A. Now that the union has decertified, it would have to recertify in order to sign a new CBA. My guess is the paperwork to do that is already at the NFLPA's lawyers' offices, so that if -- in my view, WHEN -- the owners really blink, they will be ready to return to the bargaining table.

Q. The parties didn't reach an agreement, and they are not both going to "win". In your view, which side if over playing its hand, players or owners?
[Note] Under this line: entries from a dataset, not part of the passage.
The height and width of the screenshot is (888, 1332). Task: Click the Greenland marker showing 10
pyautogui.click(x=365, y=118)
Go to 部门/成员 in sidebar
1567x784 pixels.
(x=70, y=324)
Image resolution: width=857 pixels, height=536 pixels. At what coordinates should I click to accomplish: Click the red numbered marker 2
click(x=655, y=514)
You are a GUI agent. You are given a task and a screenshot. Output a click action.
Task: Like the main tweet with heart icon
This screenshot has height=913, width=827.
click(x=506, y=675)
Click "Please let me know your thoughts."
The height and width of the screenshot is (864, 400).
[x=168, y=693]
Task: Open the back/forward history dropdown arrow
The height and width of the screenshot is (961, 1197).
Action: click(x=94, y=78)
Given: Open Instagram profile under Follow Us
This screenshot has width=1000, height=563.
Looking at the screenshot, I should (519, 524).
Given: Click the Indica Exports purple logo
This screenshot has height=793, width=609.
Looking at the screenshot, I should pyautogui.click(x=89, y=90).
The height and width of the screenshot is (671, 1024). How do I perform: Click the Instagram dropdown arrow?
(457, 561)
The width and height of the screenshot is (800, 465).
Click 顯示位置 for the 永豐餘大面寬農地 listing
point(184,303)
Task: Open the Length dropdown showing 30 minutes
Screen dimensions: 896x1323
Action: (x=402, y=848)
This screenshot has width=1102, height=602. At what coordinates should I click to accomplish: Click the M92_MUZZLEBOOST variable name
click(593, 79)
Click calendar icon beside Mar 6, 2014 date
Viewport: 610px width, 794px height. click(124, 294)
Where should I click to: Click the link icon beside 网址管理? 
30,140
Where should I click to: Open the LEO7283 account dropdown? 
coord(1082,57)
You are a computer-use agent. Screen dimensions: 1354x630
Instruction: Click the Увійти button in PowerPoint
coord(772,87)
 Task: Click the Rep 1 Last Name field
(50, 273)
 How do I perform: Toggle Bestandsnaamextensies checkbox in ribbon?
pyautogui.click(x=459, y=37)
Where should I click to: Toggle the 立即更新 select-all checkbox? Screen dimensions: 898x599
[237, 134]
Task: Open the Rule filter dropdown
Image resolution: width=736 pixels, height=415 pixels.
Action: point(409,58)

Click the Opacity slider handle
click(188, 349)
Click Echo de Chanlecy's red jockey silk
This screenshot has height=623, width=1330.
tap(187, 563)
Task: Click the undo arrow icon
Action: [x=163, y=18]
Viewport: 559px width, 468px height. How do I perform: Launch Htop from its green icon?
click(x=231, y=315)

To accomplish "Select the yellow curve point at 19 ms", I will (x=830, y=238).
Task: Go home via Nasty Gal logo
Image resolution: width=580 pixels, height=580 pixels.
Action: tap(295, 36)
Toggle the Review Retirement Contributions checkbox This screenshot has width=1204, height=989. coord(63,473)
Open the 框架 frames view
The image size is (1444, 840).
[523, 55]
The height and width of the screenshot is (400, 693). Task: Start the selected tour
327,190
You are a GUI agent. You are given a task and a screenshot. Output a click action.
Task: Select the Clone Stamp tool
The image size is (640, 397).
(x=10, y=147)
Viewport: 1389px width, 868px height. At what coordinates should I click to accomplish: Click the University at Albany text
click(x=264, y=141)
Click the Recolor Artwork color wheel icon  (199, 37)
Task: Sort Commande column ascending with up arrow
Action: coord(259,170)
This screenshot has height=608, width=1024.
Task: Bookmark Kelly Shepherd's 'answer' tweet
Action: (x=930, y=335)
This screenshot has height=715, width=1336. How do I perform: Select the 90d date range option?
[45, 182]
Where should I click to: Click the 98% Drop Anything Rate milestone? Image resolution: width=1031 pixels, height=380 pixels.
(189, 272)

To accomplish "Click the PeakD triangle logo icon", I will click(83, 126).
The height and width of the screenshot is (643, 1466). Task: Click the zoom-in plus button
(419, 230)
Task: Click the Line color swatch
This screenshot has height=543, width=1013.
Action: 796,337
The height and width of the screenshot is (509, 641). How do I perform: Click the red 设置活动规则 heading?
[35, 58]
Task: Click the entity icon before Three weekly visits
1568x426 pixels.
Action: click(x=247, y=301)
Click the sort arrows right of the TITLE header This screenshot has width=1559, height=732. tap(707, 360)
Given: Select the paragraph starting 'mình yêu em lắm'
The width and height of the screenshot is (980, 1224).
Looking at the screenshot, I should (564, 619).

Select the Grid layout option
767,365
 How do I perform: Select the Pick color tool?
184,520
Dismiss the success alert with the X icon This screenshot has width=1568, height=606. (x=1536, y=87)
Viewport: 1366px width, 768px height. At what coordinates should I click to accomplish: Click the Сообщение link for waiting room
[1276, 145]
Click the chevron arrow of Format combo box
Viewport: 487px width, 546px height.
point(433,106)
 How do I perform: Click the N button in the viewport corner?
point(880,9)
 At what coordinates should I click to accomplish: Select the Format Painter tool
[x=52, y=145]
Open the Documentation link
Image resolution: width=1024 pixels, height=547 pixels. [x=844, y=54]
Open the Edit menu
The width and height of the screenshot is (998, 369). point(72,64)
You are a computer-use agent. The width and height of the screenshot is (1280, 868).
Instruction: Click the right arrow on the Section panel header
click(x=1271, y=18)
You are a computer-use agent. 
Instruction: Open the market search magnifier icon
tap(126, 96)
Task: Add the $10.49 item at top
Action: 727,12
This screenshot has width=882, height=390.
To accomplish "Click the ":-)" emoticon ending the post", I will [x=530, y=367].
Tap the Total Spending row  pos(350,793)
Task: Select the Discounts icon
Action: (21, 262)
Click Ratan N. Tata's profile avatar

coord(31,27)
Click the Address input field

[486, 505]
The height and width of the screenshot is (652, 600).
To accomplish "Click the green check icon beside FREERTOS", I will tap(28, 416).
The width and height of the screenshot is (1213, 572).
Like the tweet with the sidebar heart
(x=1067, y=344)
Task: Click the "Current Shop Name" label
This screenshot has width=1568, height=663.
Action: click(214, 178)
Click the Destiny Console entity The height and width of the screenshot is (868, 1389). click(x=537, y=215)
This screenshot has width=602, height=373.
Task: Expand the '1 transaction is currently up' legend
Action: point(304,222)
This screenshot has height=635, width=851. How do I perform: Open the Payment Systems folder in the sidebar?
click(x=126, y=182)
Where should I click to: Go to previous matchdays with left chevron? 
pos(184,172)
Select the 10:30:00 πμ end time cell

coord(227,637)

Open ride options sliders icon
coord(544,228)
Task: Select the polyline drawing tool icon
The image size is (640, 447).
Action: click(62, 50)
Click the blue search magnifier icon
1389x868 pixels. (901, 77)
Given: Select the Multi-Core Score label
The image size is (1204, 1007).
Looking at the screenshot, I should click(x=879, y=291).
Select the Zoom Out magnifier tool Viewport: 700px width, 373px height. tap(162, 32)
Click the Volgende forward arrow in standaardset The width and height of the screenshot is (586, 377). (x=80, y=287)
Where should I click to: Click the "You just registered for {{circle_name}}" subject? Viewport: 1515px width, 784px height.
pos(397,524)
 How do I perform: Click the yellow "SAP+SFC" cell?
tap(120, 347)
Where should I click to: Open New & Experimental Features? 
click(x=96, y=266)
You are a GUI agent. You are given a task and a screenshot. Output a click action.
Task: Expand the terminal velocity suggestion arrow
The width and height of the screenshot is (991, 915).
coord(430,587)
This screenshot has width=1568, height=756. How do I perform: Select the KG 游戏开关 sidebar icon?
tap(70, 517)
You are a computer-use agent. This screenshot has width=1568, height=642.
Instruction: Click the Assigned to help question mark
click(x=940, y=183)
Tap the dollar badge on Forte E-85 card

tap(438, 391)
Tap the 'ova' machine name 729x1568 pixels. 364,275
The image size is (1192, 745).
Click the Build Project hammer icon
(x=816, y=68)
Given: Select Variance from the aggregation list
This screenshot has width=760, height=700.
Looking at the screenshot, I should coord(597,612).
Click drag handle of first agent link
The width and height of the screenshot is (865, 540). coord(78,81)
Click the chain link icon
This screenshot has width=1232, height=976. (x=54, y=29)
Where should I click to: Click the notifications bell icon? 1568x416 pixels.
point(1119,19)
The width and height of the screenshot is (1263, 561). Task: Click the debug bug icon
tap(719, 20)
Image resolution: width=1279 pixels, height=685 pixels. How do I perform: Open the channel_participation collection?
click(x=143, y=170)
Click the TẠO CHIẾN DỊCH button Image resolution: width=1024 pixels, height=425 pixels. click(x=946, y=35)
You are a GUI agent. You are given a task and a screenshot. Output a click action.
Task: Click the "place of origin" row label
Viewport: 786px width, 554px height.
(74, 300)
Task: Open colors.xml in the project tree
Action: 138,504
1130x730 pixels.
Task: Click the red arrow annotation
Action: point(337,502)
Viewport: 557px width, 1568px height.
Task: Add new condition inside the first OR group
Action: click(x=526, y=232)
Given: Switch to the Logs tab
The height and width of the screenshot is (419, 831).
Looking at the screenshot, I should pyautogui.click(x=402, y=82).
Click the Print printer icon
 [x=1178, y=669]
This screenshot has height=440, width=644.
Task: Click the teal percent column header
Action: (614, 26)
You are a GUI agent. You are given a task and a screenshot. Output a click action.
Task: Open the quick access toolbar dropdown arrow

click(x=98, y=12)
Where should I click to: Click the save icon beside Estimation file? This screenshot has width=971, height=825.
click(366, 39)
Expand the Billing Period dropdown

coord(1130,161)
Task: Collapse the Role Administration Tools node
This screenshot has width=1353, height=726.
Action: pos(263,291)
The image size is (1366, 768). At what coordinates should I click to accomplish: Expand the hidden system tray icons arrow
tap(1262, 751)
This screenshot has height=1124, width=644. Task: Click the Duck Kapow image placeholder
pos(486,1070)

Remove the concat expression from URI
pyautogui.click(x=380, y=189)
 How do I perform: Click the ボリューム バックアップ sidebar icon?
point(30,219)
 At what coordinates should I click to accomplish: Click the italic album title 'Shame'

A. The owners here have, in my view, miscalculated wildly. They seem to be blinded by greed. The question is, what kind of return is a team owner entitled to? The union has produced studies -- which the NFL thinks are based on suspicious data -- showing that even if owners claim to be losing money in a given year, they enjoy tremendous returns from the appreciation in the value of the teams they own. The owners also enjoy publicity and getting to feel like "big cheeses," something that they probably don't get from the other business ventures they've used to acquire the money to buy teams in the first place. Did anyone, for instance, care about Dan Snyder when he ran a business putting flyers up on bulletin boards in college dorms? But now he gets to sit in the owner's box in Washington with the President of the United States. I'm sure the players will be willing to give the owners something in exchange for a deal, but the owners' initial demands, unsupported by disclosure of financial information, were unreasonable. The fact that the owners reportedly came off their initial $1 billion demand by close to 90% suggests to me the owners know that they're better off with the players even under the terms of the last CBA.

Thank you Professor for giving us your insights on these complicated issues, I hope we can do this again as progress is made and new issues and questions arise.